Assigned task: Below are the records; print them again exactly and omit the pictures.

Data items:
——————

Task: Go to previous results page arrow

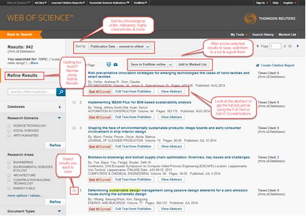Action: [x=258, y=46]
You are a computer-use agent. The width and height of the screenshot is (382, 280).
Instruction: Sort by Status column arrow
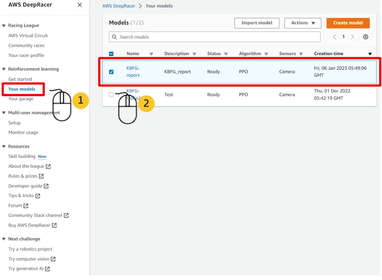click(x=226, y=54)
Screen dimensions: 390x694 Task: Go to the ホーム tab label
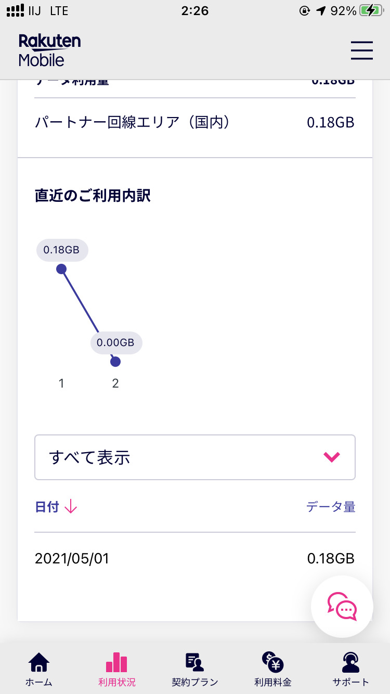[39, 682]
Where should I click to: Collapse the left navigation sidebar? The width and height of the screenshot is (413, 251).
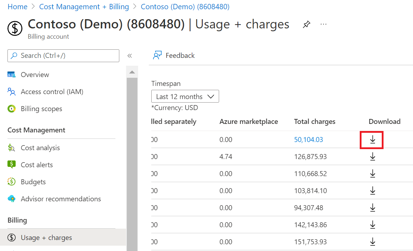point(130,56)
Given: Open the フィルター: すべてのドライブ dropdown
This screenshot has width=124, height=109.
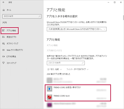Looking at the screenshot, I should (77, 69).
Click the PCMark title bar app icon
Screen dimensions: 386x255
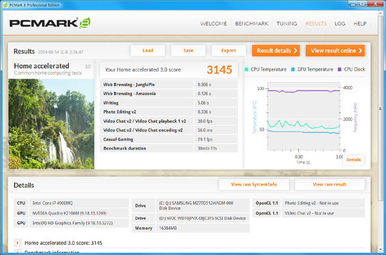(5, 5)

——————

Exercise result:
Task: Go to previous results page arrow

Action: [x=258, y=46]
You are a computer-use agent. The width and height of the screenshot is (382, 280).
Instruction: Sort by Status column arrow
click(x=226, y=54)
Screen dimensions: 390x694 Task: Go to the ホーム tab label
[39, 682]
Where should I click to: Collapse the left navigation sidebar? The width and height of the screenshot is (413, 251).
point(130,56)
Given: Open the フィルター: すべてのドライブ dropdown
This screenshot has width=124, height=109.
Looking at the screenshot, I should (77, 69).
Click the PCMark title bar app icon
Screen dimensions: 386x255
(5, 5)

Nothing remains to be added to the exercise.